(Collected data entries)
════════════════════
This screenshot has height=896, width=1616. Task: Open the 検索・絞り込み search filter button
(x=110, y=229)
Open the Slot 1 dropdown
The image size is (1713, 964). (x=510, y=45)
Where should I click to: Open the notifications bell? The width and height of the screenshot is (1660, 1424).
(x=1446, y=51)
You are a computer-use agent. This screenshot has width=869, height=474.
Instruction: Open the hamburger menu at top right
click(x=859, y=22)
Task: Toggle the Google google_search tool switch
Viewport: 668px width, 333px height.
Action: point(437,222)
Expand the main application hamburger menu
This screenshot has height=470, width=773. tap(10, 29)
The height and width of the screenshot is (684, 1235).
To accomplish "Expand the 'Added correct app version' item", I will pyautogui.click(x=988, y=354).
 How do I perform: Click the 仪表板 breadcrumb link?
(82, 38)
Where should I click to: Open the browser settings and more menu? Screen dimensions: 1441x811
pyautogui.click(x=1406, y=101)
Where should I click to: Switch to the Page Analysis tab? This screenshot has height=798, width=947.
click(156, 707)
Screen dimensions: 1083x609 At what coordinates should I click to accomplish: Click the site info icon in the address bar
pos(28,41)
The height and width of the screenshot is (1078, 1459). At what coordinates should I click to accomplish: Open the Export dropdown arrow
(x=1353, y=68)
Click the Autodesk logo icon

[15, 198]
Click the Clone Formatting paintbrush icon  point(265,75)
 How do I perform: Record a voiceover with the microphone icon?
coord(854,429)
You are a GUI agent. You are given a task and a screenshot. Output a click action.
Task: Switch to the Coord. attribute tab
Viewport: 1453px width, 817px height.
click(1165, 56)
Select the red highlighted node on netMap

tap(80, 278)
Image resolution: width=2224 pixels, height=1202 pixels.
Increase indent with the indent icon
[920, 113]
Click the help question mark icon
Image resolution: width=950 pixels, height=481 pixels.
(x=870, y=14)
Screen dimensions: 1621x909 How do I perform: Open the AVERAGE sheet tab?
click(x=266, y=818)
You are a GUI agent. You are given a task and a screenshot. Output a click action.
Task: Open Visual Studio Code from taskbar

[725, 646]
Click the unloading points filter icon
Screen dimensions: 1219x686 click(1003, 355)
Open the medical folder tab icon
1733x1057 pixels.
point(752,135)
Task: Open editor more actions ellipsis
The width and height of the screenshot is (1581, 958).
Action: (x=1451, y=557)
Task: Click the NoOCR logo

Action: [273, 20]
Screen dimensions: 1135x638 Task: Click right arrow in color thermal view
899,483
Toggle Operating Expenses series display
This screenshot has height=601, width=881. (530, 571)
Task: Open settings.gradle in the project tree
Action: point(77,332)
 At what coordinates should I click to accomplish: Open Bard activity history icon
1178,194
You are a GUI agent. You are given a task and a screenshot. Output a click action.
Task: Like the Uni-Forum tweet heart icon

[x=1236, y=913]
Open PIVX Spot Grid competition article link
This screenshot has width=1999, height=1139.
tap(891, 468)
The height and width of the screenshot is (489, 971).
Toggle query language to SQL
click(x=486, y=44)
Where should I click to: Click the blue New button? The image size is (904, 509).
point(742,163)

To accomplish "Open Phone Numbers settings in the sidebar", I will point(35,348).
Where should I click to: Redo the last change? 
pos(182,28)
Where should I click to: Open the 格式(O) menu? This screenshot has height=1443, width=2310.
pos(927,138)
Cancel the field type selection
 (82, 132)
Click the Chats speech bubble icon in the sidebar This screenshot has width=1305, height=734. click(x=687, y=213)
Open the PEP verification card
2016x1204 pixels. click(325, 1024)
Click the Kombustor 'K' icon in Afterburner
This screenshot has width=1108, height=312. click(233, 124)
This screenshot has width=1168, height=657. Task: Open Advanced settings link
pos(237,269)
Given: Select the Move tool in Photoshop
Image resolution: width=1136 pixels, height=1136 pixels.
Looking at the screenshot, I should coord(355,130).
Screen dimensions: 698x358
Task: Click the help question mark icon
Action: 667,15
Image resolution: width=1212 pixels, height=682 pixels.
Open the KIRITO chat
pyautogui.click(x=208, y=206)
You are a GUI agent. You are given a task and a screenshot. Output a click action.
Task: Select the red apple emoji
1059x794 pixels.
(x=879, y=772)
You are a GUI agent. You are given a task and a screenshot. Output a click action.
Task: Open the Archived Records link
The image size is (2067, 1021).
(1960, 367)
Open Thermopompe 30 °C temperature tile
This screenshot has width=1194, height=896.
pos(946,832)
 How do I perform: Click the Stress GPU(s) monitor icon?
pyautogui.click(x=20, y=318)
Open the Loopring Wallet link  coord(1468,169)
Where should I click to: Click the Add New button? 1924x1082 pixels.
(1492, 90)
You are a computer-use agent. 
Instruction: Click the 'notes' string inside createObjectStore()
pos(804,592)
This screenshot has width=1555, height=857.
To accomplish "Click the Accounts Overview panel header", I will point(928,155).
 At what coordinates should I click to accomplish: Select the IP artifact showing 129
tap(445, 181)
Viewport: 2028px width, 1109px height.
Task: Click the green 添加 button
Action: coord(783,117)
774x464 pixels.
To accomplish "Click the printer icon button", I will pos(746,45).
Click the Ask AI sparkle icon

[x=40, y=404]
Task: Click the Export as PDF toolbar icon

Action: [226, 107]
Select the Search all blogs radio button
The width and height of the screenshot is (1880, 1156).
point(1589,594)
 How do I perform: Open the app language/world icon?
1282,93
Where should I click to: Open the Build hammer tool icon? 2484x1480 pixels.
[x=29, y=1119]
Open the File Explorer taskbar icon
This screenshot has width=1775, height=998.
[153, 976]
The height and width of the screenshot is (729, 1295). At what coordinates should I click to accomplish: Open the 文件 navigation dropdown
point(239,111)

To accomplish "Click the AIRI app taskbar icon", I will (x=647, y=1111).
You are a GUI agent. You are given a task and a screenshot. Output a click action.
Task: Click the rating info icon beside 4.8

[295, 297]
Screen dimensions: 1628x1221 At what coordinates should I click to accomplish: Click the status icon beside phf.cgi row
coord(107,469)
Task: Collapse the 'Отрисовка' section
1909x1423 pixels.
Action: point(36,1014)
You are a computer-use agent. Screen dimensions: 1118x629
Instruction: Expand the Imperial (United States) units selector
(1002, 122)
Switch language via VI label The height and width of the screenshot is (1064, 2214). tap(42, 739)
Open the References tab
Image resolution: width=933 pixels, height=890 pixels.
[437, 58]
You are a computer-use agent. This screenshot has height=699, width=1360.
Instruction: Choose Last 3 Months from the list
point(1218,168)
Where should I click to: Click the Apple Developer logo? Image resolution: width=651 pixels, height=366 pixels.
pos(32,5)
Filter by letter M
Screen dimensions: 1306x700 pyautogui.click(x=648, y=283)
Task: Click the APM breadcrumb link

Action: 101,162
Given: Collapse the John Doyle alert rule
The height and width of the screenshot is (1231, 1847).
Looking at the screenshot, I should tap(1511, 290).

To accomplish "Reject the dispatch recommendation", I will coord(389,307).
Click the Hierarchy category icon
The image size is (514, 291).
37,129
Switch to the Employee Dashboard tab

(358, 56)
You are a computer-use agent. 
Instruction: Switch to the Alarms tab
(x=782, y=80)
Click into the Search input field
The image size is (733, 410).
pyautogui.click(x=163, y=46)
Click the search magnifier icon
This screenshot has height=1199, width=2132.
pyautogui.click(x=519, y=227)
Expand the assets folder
════════════════════
- Task item:
Print each record word for word.

- Your response:
This screenshot has height=896, width=1616. Task: Open the 検索・絞り込み search filter button
(x=110, y=229)
Open the Slot 1 dropdown
The image size is (1713, 964). (x=510, y=45)
Where should I click to: Open the notifications bell? The width and height of the screenshot is (1660, 1424).
(x=1446, y=51)
You are a computer-use agent. This screenshot has width=869, height=474.
Instruction: Open the hamburger menu at top right
click(x=859, y=22)
Task: Toggle the Google google_search tool switch
Viewport: 668px width, 333px height.
Action: point(437,222)
Expand the main application hamburger menu
This screenshot has height=470, width=773. tap(10, 29)
The height and width of the screenshot is (684, 1235).
To accomplish "Expand the 'Added correct app version' item", I will pyautogui.click(x=988, y=354).
 How do I perform: Click the 仪表板 breadcrumb link?
(82, 38)
Where should I click to: Open the browser settings and more menu? Screen dimensions: 1441x811
pyautogui.click(x=1406, y=101)
Where should I click to: Switch to the Page Analysis tab? This screenshot has height=798, width=947.
click(156, 707)
Screen dimensions: 1083x609 At what coordinates should I click to accomplish: Click the site info icon in the address bar
pos(28,41)
The height and width of the screenshot is (1078, 1459). At what coordinates should I click to accomplish: Open the Export dropdown arrow
(x=1353, y=68)
Click the Autodesk logo icon

[15, 198]
Click the Clone Formatting paintbrush icon  point(265,75)
 How do I perform: Record a voiceover with the microphone icon?
coord(854,429)
You are a GUI agent. You are given a task and a screenshot. Output a click action.
Task: Switch to the Coord. attribute tab
Viewport: 1453px width, 817px height.
click(1165, 56)
Select the red highlighted node on netMap

tap(80, 278)
Image resolution: width=2224 pixels, height=1202 pixels.
Increase indent with the indent icon
[920, 113]
Click the help question mark icon
Image resolution: width=950 pixels, height=481 pixels.
(x=870, y=14)
Screen dimensions: 1621x909 How do I perform: Open the AVERAGE sheet tab?
click(x=266, y=818)
You are a GUI agent. You are given a task and a screenshot. Output a click action.
Task: Open Visual Studio Code from taskbar

[725, 646]
Click the unloading points filter icon
Screen dimensions: 1219x686 click(1003, 355)
Open the medical folder tab icon
1733x1057 pixels.
point(752,135)
Task: Open editor more actions ellipsis
The width and height of the screenshot is (1581, 958).
Action: (x=1451, y=557)
Task: Click the NoOCR logo

Action: [273, 20]
Screen dimensions: 1135x638 Task: Click right arrow in color thermal view
899,483
Toggle Operating Expenses series display
This screenshot has height=601, width=881. (530, 571)
Task: Open settings.gradle in the project tree
Action: point(77,332)
 At what coordinates should I click to accomplish: Open Bard activity history icon
1178,194
You are a GUI agent. You are given a task and a screenshot. Output a click action.
Task: Like the Uni-Forum tweet heart icon

[x=1236, y=913]
Open PIVX Spot Grid competition article link
This screenshot has width=1999, height=1139.
tap(891, 468)
The height and width of the screenshot is (489, 971).
Toggle query language to SQL
click(x=486, y=44)
Where should I click to: Click the blue New button? The image size is (904, 509).
point(742,163)

To accomplish "Open Phone Numbers settings in the sidebar", I will point(35,348).
Where should I click to: Redo the last change? 
pos(182,28)
Where should I click to: Open the 格式(O) menu? This screenshot has height=1443, width=2310.
pos(927,138)
Cancel the field type selection
 (82, 132)
Click the Chats speech bubble icon in the sidebar This screenshot has width=1305, height=734. click(x=687, y=213)
Open the PEP verification card
2016x1204 pixels. click(325, 1024)
Click the Kombustor 'K' icon in Afterburner
This screenshot has width=1108, height=312. click(233, 124)
This screenshot has width=1168, height=657. Task: Open Advanced settings link
pos(237,269)
Given: Select the Move tool in Photoshop
Image resolution: width=1136 pixels, height=1136 pixels.
Looking at the screenshot, I should coord(355,130).
Screen dimensions: 698x358
Task: Click the help question mark icon
Action: 667,15
Image resolution: width=1212 pixels, height=682 pixels.
Open the KIRITO chat
pyautogui.click(x=208, y=206)
You are a GUI agent. You are given a task and a screenshot. Output a click action.
Task: Select the red apple emoji
1059x794 pixels.
(x=879, y=772)
You are a GUI agent. You are given a task and a screenshot. Output a click action.
Task: Open the Archived Records link
The image size is (2067, 1021).
(1960, 367)
Open Thermopompe 30 °C temperature tile
This screenshot has width=1194, height=896.
pos(946,832)
 How do I perform: Click the Stress GPU(s) monitor icon?
pyautogui.click(x=20, y=318)
Open the Loopring Wallet link  coord(1468,169)
Where should I click to: Click the Add New button? 1924x1082 pixels.
(1492, 90)
You are a computer-use agent. 
Instruction: Click the 'notes' string inside createObjectStore()
pos(804,592)
This screenshot has width=1555, height=857.
To accomplish "Click the Accounts Overview panel header", I will point(928,155).
 At what coordinates should I click to accomplish: Select the IP artifact showing 129
tap(445, 181)
Viewport: 2028px width, 1109px height.
Task: Click the green 添加 button
Action: coord(783,117)
774x464 pixels.
To accomplish "Click the printer icon button", I will pos(746,45).
Click the Ask AI sparkle icon

[x=40, y=404]
Task: Click the Export as PDF toolbar icon

Action: [226, 107]
Select the Search all blogs radio button
The width and height of the screenshot is (1880, 1156).
point(1589,594)
 How do I perform: Open the app language/world icon?
1282,93
Where should I click to: Open the Build hammer tool icon? 2484x1480 pixels.
[x=29, y=1119]
Open the File Explorer taskbar icon
This screenshot has width=1775, height=998.
[153, 976]
The height and width of the screenshot is (729, 1295). At what coordinates should I click to accomplish: Open the 文件 navigation dropdown
point(239,111)

To accomplish "Click the AIRI app taskbar icon", I will (x=647, y=1111).
You are a GUI agent. You are given a task and a screenshot. Output a click action.
Task: Click the rating info icon beside 4.8

[295, 297]
Screen dimensions: 1628x1221 At what coordinates should I click to accomplish: Click the status icon beside phf.cgi row
coord(107,469)
Task: Collapse the 'Отрисовка' section
1909x1423 pixels.
Action: point(36,1014)
You are a computer-use agent. Screen dimensions: 1118x629
Instruction: Expand the Imperial (United States) units selector
(1002, 122)
Switch language via VI label The height and width of the screenshot is (1064, 2214). tap(42, 739)
Open the References tab
Image resolution: width=933 pixels, height=890 pixels.
[437, 58]
You are a computer-use agent. This screenshot has height=699, width=1360.
Instruction: Choose Last 3 Months from the list
point(1218,168)
Where should I click to: Click the Apple Developer logo? Image resolution: width=651 pixels, height=366 pixels.
pos(32,5)
Filter by letter M
Screen dimensions: 1306x700 pyautogui.click(x=648, y=283)
Task: Click the APM breadcrumb link

Action: 101,162
Given: Collapse the John Doyle alert rule
The height and width of the screenshot is (1231, 1847).
Looking at the screenshot, I should tap(1511, 290).

To accomplish "Reject the dispatch recommendation", I will coord(389,307).
Click the Hierarchy category icon
The image size is (514, 291).
37,129
Switch to the Employee Dashboard tab

(358, 56)
You are a computer-use agent. 
Instruction: Switch to the Alarms tab
(x=782, y=80)
Click into the Search input field
The image size is (733, 410).
pyautogui.click(x=163, y=46)
Click the search magnifier icon
This screenshot has height=1199, width=2132.
pyautogui.click(x=519, y=227)
Expand the assets folder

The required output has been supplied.